Ahora imaginen que un juez les procesa por eso. Manda a sus fiscales o a sus funcionarios a las hemerotecas a que recorten esos chistes o esos articulillos para utilizarlos como pruebas de cargo y acusarles de cosas muy graves, por ejemplo: rebelión, rojez, injuria, vida desordenada, burla a la autoridad… cualquier cosa. Le detienen y le hacen un juicio, todo eso en unos días o unas pocas semanas. Entonces es usted condenado, por ejemplo, a la pena de muerte. Y le matan, por un chiste gracioso y hasta por uno sin gracia.
Imagínense ustedes yendo a la hemeroteca con las tijeras para recortar chistes de revistas antiguas, a veces con pocos lectores, a veces con muchos, porque su superior les ha mandado que busque “pruebas” para que la condena a muerte no parezca lo que es, un ajuste de cuentas
Esto ocurrió aquí, en nuestro país, esos juzgados legales estaban en un sitio que conoce usted bien si es de Madrid, los juzgados estaban en lo que es hoy el Palacio de la Prensa, un bonito edificio de los años veinte. El juez que procesaba y condenaba a muerte a los humoristas y periodistas se llamaba Manuel Martínez Gargallo. Copio las primeras líneas inocentes que hay de él en Wikipedia: “(1904 -1974), escritor, humorista y juez español que usó el pseudónimo de "Manuel Lázaro". Se le considera miembro de la llamada "Otra generación del 27", la de los humoristas discípulos de Ramón Gómez de la Serna, formada por Edgar Neville, Miguel Mihura, Pedro Muñoz Seca, Tono y Enrique Jardiel Poncela, entre otros.” Ya no copio más. Un tipo corriente, hasta majo, un colega de los humoristas que, tras la Guerra Civil, él mismo procesaría, juzgaría y condenaría a muerte.

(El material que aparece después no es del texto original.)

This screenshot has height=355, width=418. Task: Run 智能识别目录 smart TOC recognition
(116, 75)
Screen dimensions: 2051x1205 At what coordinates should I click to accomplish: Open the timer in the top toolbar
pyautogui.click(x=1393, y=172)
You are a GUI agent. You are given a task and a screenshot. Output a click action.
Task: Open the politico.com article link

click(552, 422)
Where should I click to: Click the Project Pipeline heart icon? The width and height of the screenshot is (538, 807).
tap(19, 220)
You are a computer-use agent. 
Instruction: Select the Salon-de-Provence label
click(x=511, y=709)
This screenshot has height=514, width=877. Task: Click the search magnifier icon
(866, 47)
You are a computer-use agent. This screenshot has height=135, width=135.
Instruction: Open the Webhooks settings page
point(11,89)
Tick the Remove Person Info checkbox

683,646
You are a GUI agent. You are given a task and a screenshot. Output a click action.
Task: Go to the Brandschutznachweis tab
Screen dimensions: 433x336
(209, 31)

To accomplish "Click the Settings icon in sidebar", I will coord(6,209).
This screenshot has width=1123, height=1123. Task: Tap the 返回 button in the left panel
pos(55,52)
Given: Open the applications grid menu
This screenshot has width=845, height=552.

No escribo nada nuevo. El historiador Juan A. Ríos Carratalá cuenta y analiza todo esto en el ensayo Nos vemos en Chicote, publicado por la editorial Renacimiento hace dos años. Pocos libros, y hay muchos, sobre la inmediata posguerra, me han producido tanta perplejidad, tanto estupor y tanto espanto. Con este tema del callejero y la memoria histórica hemos descubierto que hablar de los verdugos es siempre muy molesto. Porque los verdugos no eran Pepe Isbert y compañía sino todos esos funcionarios y “mandados” que fabricaron e hicieron funcionar el bien engrasado aparato franquista de asesinar bajo el tenue barniz de la legalidad inventada. Jueces, fiscales, funcionarios y demás leguleyos condenando a muerte a un chistero por hacer un chiste años antes, sobre tal o cual tema, tal o cual político o militar o capitoste de derechas. Parece increíble. Una broma pesada. Un mal chiste con final trágico y poco cómico. Imagínense ustedes yendo a la hemeroteca con las tijeras para recortar chistes de revistas antiguas, a veces con pocos lectores, a veces con muchos, porque su superior les ha mandado que busque “pruebas” para que la condena a muerte no parezca lo que es, un ajuste de cuentas, una venganza, una forma absoluta de banalizar el mal, de asesinar porque sí, por fría voluntad de aniquilación.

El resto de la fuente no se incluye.